▶ **DATA PROVIDED**:
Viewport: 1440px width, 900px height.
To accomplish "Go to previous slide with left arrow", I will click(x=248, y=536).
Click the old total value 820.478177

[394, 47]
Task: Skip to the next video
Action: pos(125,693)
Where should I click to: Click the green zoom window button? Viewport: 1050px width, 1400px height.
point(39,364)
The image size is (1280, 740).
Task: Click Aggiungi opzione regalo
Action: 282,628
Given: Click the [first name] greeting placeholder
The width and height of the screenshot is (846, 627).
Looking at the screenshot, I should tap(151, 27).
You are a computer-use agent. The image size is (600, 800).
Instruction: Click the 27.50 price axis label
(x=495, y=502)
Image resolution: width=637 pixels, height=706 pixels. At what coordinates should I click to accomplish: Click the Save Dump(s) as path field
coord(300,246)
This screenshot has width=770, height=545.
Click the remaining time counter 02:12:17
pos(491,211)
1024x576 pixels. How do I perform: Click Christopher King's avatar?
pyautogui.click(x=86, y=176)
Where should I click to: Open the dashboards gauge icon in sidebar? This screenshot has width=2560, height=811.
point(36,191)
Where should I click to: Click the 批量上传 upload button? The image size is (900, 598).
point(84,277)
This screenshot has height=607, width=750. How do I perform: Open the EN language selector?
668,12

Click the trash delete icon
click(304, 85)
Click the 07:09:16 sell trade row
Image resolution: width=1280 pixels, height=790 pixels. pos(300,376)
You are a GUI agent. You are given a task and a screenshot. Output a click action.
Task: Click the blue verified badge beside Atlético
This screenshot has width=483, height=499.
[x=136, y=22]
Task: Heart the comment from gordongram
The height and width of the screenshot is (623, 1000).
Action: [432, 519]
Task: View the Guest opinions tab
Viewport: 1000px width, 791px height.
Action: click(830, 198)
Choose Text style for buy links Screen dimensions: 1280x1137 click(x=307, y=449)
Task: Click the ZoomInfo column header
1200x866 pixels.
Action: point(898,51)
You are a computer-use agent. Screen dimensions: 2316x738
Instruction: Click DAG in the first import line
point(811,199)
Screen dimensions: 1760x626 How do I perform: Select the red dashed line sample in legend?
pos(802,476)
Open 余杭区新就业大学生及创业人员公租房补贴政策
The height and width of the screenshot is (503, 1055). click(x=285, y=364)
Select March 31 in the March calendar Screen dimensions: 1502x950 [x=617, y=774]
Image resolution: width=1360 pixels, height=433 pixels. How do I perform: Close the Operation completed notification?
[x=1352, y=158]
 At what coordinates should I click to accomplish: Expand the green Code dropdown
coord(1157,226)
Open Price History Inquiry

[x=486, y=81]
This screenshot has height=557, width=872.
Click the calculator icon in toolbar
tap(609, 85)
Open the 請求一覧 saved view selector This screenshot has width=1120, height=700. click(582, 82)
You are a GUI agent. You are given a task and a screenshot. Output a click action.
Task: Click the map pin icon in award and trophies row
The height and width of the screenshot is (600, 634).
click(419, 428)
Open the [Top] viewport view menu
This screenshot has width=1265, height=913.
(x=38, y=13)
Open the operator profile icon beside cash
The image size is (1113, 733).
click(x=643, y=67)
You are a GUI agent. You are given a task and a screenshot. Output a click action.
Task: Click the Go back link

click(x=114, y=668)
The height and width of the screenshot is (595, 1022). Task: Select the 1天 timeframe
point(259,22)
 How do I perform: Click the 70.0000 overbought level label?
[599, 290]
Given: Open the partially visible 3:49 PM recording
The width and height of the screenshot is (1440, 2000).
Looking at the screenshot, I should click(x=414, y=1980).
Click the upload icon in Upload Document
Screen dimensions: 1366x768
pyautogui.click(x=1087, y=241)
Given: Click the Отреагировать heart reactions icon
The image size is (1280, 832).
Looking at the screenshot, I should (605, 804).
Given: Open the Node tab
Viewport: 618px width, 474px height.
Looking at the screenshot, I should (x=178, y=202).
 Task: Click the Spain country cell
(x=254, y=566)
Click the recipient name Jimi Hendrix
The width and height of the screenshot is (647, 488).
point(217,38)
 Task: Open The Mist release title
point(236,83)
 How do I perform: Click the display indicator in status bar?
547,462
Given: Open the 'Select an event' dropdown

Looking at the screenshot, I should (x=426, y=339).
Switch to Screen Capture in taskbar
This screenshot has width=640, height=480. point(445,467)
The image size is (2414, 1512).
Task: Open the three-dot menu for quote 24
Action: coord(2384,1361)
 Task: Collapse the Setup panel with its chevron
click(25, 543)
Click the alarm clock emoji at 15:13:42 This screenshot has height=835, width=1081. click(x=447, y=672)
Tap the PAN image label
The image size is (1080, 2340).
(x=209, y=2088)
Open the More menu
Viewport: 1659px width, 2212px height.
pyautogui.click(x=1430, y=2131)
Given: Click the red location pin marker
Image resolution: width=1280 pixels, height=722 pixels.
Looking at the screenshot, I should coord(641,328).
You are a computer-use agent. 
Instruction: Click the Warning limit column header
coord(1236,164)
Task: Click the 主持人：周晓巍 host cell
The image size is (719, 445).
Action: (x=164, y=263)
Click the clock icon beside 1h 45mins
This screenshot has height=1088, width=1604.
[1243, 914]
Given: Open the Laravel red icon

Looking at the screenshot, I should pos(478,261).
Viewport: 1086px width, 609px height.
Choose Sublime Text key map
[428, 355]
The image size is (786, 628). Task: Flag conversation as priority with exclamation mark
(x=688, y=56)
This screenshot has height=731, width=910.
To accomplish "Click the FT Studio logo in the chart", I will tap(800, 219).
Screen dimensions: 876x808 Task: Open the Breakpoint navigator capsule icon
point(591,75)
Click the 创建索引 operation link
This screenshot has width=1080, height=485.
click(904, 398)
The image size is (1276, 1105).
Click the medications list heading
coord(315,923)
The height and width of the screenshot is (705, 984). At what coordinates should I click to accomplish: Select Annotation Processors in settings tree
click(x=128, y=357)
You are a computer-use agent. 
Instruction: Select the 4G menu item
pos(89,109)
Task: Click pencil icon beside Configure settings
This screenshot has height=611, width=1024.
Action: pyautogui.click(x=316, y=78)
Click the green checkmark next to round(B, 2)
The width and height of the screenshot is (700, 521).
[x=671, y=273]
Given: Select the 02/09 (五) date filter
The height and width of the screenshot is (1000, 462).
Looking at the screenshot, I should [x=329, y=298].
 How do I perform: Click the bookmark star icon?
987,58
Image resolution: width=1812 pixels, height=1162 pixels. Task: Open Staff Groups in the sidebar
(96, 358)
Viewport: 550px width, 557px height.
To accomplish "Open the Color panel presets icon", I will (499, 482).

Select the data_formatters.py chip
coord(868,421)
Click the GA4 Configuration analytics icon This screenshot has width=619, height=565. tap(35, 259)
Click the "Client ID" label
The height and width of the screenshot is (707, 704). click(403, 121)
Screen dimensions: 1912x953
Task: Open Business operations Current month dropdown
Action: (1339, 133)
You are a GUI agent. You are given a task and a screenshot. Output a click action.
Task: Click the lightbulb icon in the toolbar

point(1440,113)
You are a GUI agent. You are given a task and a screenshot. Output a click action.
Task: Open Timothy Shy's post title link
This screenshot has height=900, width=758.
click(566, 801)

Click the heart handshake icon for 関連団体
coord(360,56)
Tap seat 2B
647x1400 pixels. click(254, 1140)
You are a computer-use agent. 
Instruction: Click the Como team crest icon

▶ **PROMPT**: Send back all of the entries exactly, with nothing missing.

▶ **SOLUTION FOR THIS TASK**:
Viewport: 1440px width, 900px height.
To accomplish "Go to previous slide with left arrow", I will click(x=248, y=536).
Click the old total value 820.478177

[394, 47]
Task: Skip to the next video
Action: pos(125,693)
Where should I click to: Click the green zoom window button? Viewport: 1050px width, 1400px height.
point(39,364)
The image size is (1280, 740).
Task: Click Aggiungi opzione regalo
Action: 282,628
Given: Click the [first name] greeting placeholder
The width and height of the screenshot is (846, 627).
Looking at the screenshot, I should tap(151, 27).
You are a computer-use agent. The image size is (600, 800).
Instruction: Click the 27.50 price axis label
(x=495, y=502)
Image resolution: width=637 pixels, height=706 pixels. At what coordinates should I click to accomplish: Click the Save Dump(s) as path field
coord(300,246)
This screenshot has width=770, height=545.
Click the remaining time counter 02:12:17
pos(491,211)
1024x576 pixels. How do I perform: Click Christopher King's avatar?
pyautogui.click(x=86, y=176)
Where should I click to: Open the dashboards gauge icon in sidebar? This screenshot has width=2560, height=811.
point(36,191)
Where should I click to: Click the 批量上传 upload button? The image size is (900, 598).
point(84,277)
This screenshot has height=607, width=750. How do I perform: Open the EN language selector?
668,12

Click the trash delete icon
click(304, 85)
Click the 07:09:16 sell trade row
Image resolution: width=1280 pixels, height=790 pixels. pos(300,376)
You are a GUI agent. You are given a task and a screenshot. Output a click action.
Task: Click the blue verified badge beside Atlético
This screenshot has width=483, height=499.
[x=136, y=22]
Task: Heart the comment from gordongram
The height and width of the screenshot is (623, 1000).
Action: [432, 519]
Task: View the Guest opinions tab
Viewport: 1000px width, 791px height.
Action: click(830, 198)
Choose Text style for buy links Screen dimensions: 1280x1137 click(x=307, y=449)
Task: Click the ZoomInfo column header
1200x866 pixels.
Action: point(898,51)
You are a computer-use agent. Screen dimensions: 2316x738
Instruction: Click DAG in the first import line
point(811,199)
Screen dimensions: 1760x626 How do I perform: Select the red dashed line sample in legend?
pos(802,476)
Open 余杭区新就业大学生及创业人员公租房补贴政策
The height and width of the screenshot is (503, 1055). click(x=285, y=364)
Select March 31 in the March calendar Screen dimensions: 1502x950 [x=617, y=774]
Image resolution: width=1360 pixels, height=433 pixels. How do I perform: Close the Operation completed notification?
[x=1352, y=158]
 At what coordinates should I click to accomplish: Expand the green Code dropdown
coord(1157,226)
Open Price History Inquiry

[x=486, y=81]
This screenshot has height=557, width=872.
Click the calculator icon in toolbar
tap(609, 85)
Open the 請求一覧 saved view selector This screenshot has width=1120, height=700. click(582, 82)
You are a GUI agent. You are given a task and a screenshot. Output a click action.
Task: Click the map pin icon in award and trophies row
The height and width of the screenshot is (600, 634).
click(419, 428)
Open the [Top] viewport view menu
This screenshot has width=1265, height=913.
(x=38, y=13)
Open the operator profile icon beside cash
The image size is (1113, 733).
click(x=643, y=67)
You are a GUI agent. You are given a task and a screenshot. Output a click action.
Task: Click the Go back link

click(x=114, y=668)
The height and width of the screenshot is (595, 1022). Task: Select the 1天 timeframe
point(259,22)
 How do I perform: Click the 70.0000 overbought level label?
[599, 290]
Given: Open the partially visible 3:49 PM recording
The width and height of the screenshot is (1440, 2000).
Looking at the screenshot, I should click(x=414, y=1980).
Click the upload icon in Upload Document
Screen dimensions: 1366x768
pyautogui.click(x=1087, y=241)
Given: Click the Отреагировать heart reactions icon
The image size is (1280, 832).
Looking at the screenshot, I should (605, 804).
Given: Open the Node tab
Viewport: 618px width, 474px height.
Looking at the screenshot, I should (x=178, y=202).
 Task: Click the Spain country cell
(x=254, y=566)
Click the recipient name Jimi Hendrix
The width and height of the screenshot is (647, 488).
point(217,38)
 Task: Open The Mist release title
point(236,83)
 How do I perform: Click the display indicator in status bar?
547,462
Given: Open the 'Select an event' dropdown

Looking at the screenshot, I should (x=426, y=339).
Switch to Screen Capture in taskbar
This screenshot has width=640, height=480. point(445,467)
The image size is (2414, 1512).
Task: Open the three-dot menu for quote 24
Action: coord(2384,1361)
 Task: Collapse the Setup panel with its chevron
click(25, 543)
Click the alarm clock emoji at 15:13:42 This screenshot has height=835, width=1081. click(x=447, y=672)
Tap the PAN image label
The image size is (1080, 2340).
(x=209, y=2088)
Open the More menu
Viewport: 1659px width, 2212px height.
pyautogui.click(x=1430, y=2131)
Given: Click the red location pin marker
Image resolution: width=1280 pixels, height=722 pixels.
Looking at the screenshot, I should coord(641,328).
You are a computer-use agent. 
Instruction: Click the Warning limit column header
coord(1236,164)
Task: Click the 主持人：周晓巍 host cell
The image size is (719, 445).
Action: (x=164, y=263)
Click the clock icon beside 1h 45mins
This screenshot has height=1088, width=1604.
[1243, 914]
Given: Open the Laravel red icon

Looking at the screenshot, I should pos(478,261).
Viewport: 1086px width, 609px height.
Choose Sublime Text key map
[428, 355]
The image size is (786, 628). Task: Flag conversation as priority with exclamation mark
(x=688, y=56)
This screenshot has height=731, width=910.
To accomplish "Click the FT Studio logo in the chart", I will tap(800, 219).
Screen dimensions: 876x808 Task: Open the Breakpoint navigator capsule icon
point(591,75)
Click the 创建索引 operation link
This screenshot has width=1080, height=485.
click(904, 398)
The image size is (1276, 1105).
Click the medications list heading
coord(315,923)
The height and width of the screenshot is (705, 984). At what coordinates should I click to accomplish: Select Annotation Processors in settings tree
click(x=128, y=357)
You are a computer-use agent. 
Instruction: Select the 4G menu item
pos(89,109)
Task: Click pencil icon beside Configure settings
This screenshot has height=611, width=1024.
Action: pyautogui.click(x=316, y=78)
Click the green checkmark next to round(B, 2)
The width and height of the screenshot is (700, 521).
[x=671, y=273]
Given: Select the 02/09 (五) date filter
The height and width of the screenshot is (1000, 462).
Looking at the screenshot, I should [x=329, y=298].
 How do I perform: Click the bookmark star icon?
987,58
Image resolution: width=1812 pixels, height=1162 pixels. Task: Open Staff Groups in the sidebar
(96, 358)
Viewport: 550px width, 557px height.
To accomplish "Open the Color panel presets icon", I will (499, 482).

Select the data_formatters.py chip
coord(868,421)
Click the GA4 Configuration analytics icon This screenshot has width=619, height=565. tap(35, 259)
Click the "Client ID" label
The height and width of the screenshot is (707, 704). click(403, 121)
Screen dimensions: 1912x953
Task: Open Business operations Current month dropdown
Action: (1339, 133)
You are a GUI agent. You are given a task and a screenshot. Output a click action.
Task: Click the lightbulb icon in the toolbar

point(1440,113)
You are a GUI agent. You are given a task and a screenshot. Output a click action.
Task: Open Timothy Shy's post title link
This screenshot has height=900, width=758.
click(566, 801)

Click the heart handshake icon for 関連団体
coord(360,56)
Tap seat 2B
647x1400 pixels. click(254, 1140)
You are a computer-use agent. 
Instruction: Click the Como team crest icon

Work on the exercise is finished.